A extinção da megafauna começou no final do Pleistoceno e continua nos dias de hoje. Um estudo publicado na Science Advances revela que 60% dos 74 maiores herbívoros terrestres do planeta (com mais de 100 kg) estão ameaçados de extinção, incluindo elefantes, rinocerontes e bisontes. A perda destas espécies tem efeitos em cascata: diminui a dispersão de sementes, altera ciclos de nutrientes, reduz a diversidade de habitats e afeta até os regimes de fogo. Sem herbívoros que consumam biomassa, a vegetação acumula-se e torna-se combustível pronto a arder.
A investigadora Rosa María Canals, da Universidade Pública de Navarra, recorda que em ambientes mediterrâneos herbívoros e fogo sempre funcionaram como gestores naturais da vegetação.
Contudo, a queda abrupta da pastorícia extensiva nas últimas décadas, substituída por modelos intensivos e confinados, eliminou em muitas regiões o papel regulador dos animais. Ao mesmo tempo, políticas de combate imediato às chamas – eficazes no curto prazo – deram origem ao que especialistas designam “paradoxo do fogo”: a supressão continuada diminui a área ardida anual, mas acumula tanto combustível que conduz a incêndios muito mais destrutivos no futuro.

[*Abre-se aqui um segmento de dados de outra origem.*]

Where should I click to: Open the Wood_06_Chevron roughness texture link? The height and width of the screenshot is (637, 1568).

Supressão do fogo, paradoxo e o papel do “herbivorismo pírrico” na resiliência dos ecossistemas
Uma revisão sistemática publicada na revista Fire analisou 37 estudos sobre este tema e concluiu que, embora a supressão reduza a frequência de fogos, não há consenso sobre os seus efeitos a longo prazo. Em cerca de 40% dos casos, verificou-se que esta estratégia favoreceu a ocorrência de incêndios maiores e mais intensos. A probabilidade do paradoxo é maior em sistemas limitados pelo combustível, como ambientes áridos ou mediterrânicos, onde a acumulação de biomassa é determinante para a propagação do fogo.
Nos ecossistemas húmidos, onde o clima regula mais diretamente o comportamento do fogo, a supressão pode ser eficaz sem gerar grandes riscos futuros. Mas nos territórios mediterrânicos e tropicais, os investigadores alertam que só o restabelecimento de mecanismos naturais de reciclagem – incluindo o regresso dos herbívoros e a aplicação de queimas técnicas – poderá tornar os ecossistemas mais resilientes.

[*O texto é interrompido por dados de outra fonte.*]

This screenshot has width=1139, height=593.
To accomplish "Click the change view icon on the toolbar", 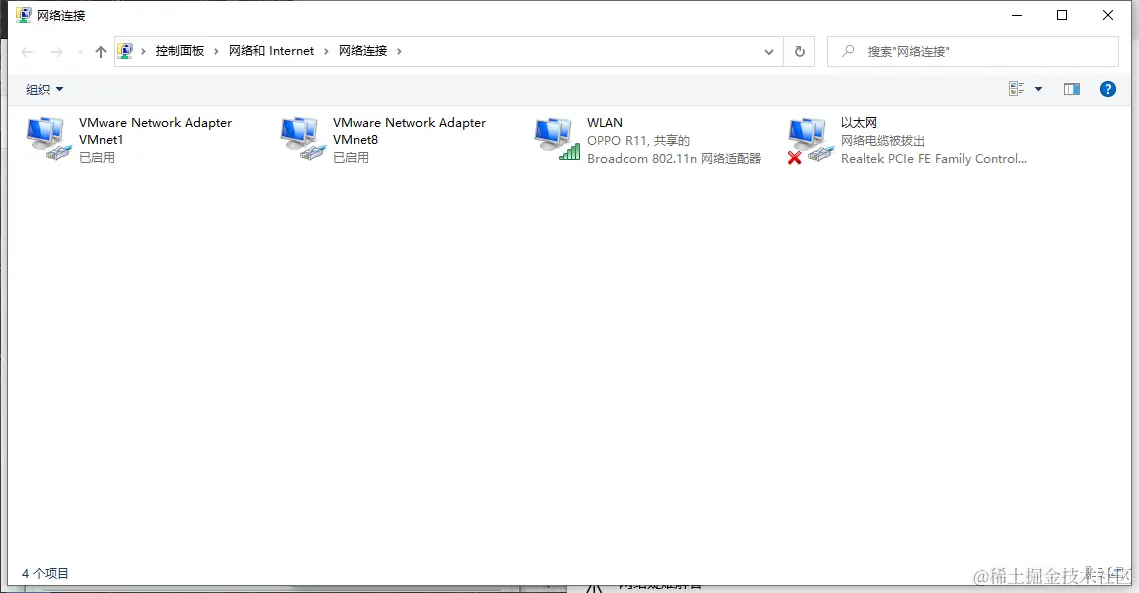I will (x=1016, y=89).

As chamadas “queimas prescritas” têm sido usadas para reduzir matos e lenhos em fases iniciais, mas os especialistas defendem que devem ser integradas em planos plurianuais de pastoreio. A estratégia, designada “herbivorismo pírrico”, conjuga fogo técnico e presença de herbívoros domésticos ou selvagens para evitar a instalação de comunidades altamente inflamáveis. A longo prazo, promove uma paisagem em mosaico, com diversidade de habitats e menor dependência do fogo como único regulador da biomassa.
Desafios gloais para restauro dos processos naturais para enfrentar os incêndios do futuro
O desafio é também global. A redução de megafauna selvagem em África, Ásia e América Latina está a acelerar a degradação dos ecossistemas. A caça furtiva, a competição com o gado doméstico e a destruição de habitats empurram espécies como o rinoceronte, o elefante ou o búfalo-asiático para o limiar da extinção. Sem eles, perde-se uma peça-chave no controlo da vegetação e na prevenção de incêndios de grande escala.

Perante esta realidade, os investigadores apelam a políticas integradas que combinem conservação da megafauna, promoção da pastorícia extensiva, aplicação de queimas controladas e adaptação às alterações climáticas.
Num cenário de clima extremo e paisagens sobrecarregadas de combustível, a solução não passa apenas por apagar fogos, mas por repensar a forma como deixamos arder e se estruturam as pastagens.
Referências da notícia
Hai, J., Zhang, L., Gao, C., Wang, H., & Wu, J. (2023). How does fire suppression alter the wildfire regime? A systematic review. Fire, 6(11), 424. DOI: https://doi.org/10.3390/fire6110424
Ripple, W. J., Newsome, T. M., Wolf, C., Dirzo, R., Everatt, K. T., Galetti, M., ... & Van Valkenburgh, B. (2015). Collapse of the world’s largest herbivores. Science advances, 1(4), e1400103. DOI: 10.1126/sciadv.1400103.